SUMMARY OF THE INVENTION
[0013] It is an object of the present invention to provide an
electric power steering apparatus which can further improve the
steering feeling.
[0014] An electric power steering apparatus according to the
present invention is so configured as to transmit a driving force
from an electric motor to perform steering assist. The apparatus
comprises an operation amount detecting unit for detecting an
operation amount of an operation member for steering a motor
vehicle; a reference assist characteristics setting unit for
setting reference assist characteristics which are reference
characteristics of a motor driving target value corresponding to
the operation amount detected by the operation amount detecting
unit; a motor driving target value setting unit for setting a motor
driving target value corresponding to the operation amount detected
by the operation amount detecting unit in accordance with corrected
assist characteristics obtained by shifting the reference assist
characteristics set by the reference assist characteristics setting
unit along an axis of coordinates of the operation amount; a yaw
rate detecting unit for detecting or estimating a yaw rate of the
motor vehicle; and a shifting amount setting unit for setting a
shifting amount of the corrected assist characteristics with
respect to the reference assist characteristics corresponding to
the yaw rate detected or estimated by the yaw rate detecting
unit.
[0015] According to the present invention, the corrected assist
characteristics obtained by correcting the reference assist
characteristics set by the reference assist characteristics setting
unit are applied to the operation amount detected by the operation
amount detecting unit. That is, the motor driving target value is
set in accordance with the corrected assist characteristics.

> **DATASET EXCERPT**
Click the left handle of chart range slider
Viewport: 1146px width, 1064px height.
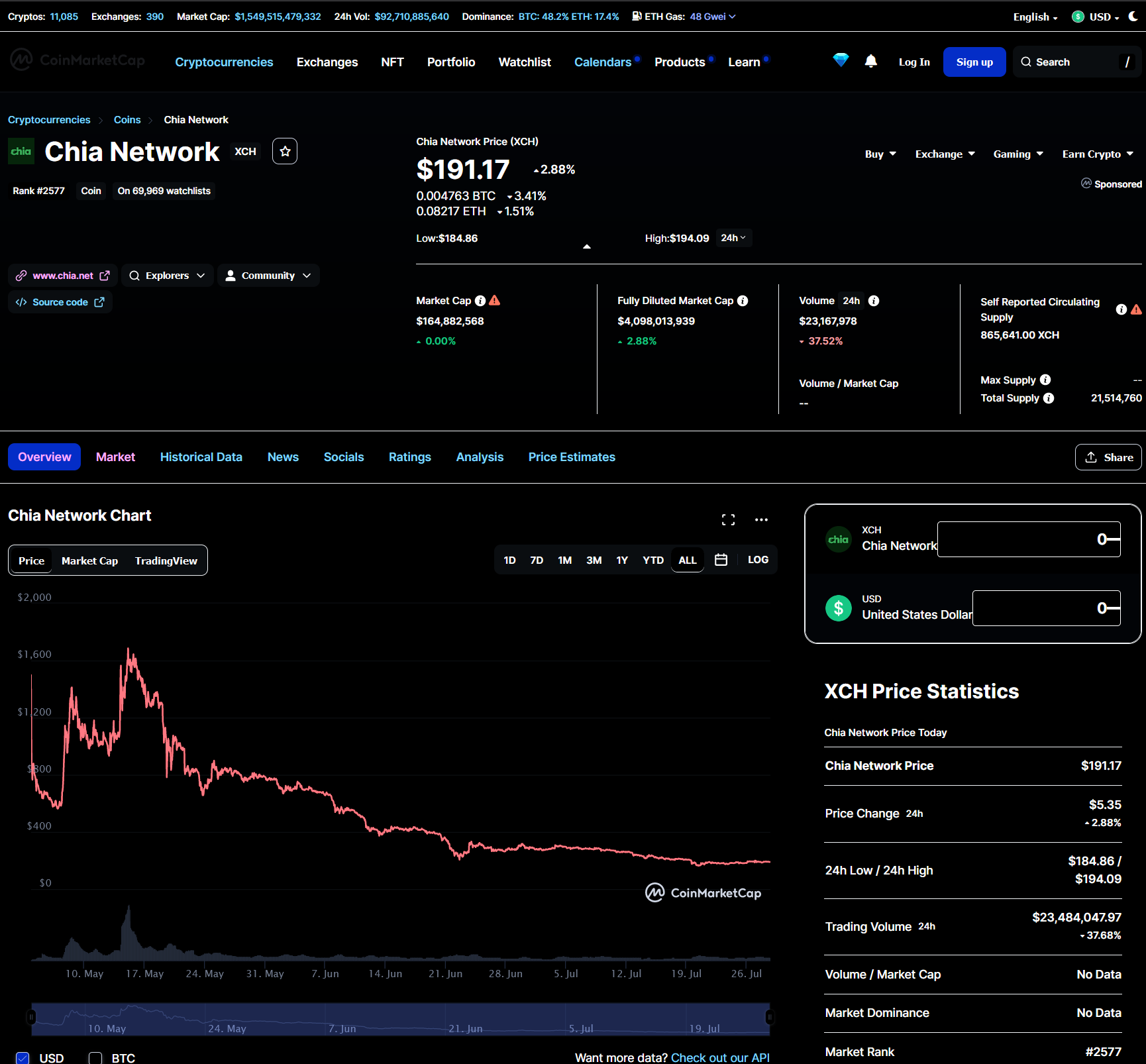[30, 1016]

> **GOAL 1**
Output the power steering excerpt verbatim from "SUMMARY OF THE" to "steering feeling.".
> **GOAL 2**
Carry the electric power steering excerpt forward past its final sentence.
The lines are independent material, unrelated to the electric power steering excerpt.

> **TASK ANSWER 1**
SUMMARY OF THE INVENTION
[0013] It is an object of the present invention to provide an
electric power steering apparatus which can further improve the
steering feeling.

> **TASK ANSWER 2**
[0016] The shifting amount of the corrected assist characteristics
with respect to the reference assist characteristics is set in
accordance with the yaw rate detected or estimated by the yaw rate
detecting unit. The yaw rate is an amount that directly expresses
the turning behavior of the motor vehicle, that also directly
relates to a lateral acceleration produced on the motor vehicle at
the time of the turning operation, and that in turn directly
relates to a driver's steering effort. Therefore, with the
configuration of the present invention, in which the shifting
amount is set in accordance with the yaw rate, an appropriate
shifting amount in accordance with the turning behavior of the
motor vehicle can be set. This can achieve a steering assist
without any excess and deficiency, and as a result, an
uncomfortable steering feeling can be reduced and the steering
feeling can be improved.
[0017] It is preferred that the shifting amount setting unit sets,
when forward stroke steering for operating the operation member in
a direction away from a steering angle midpoint is done, a shifting
amount of the corrected assist characteristics with respect to the
reference assist characteristics to zero, while setting, when
return stroke steering for operating the operation member toward
the steering angle midpoint is done, the shifting amount of the
corrected assist characteristics with respect to the reference
assist characteristics to a value at which corrected assist
characteristics is obtained in which an absolute value of the motor
driving target value with respect to the operation amount detected
by the operation amount detecting unit is increased.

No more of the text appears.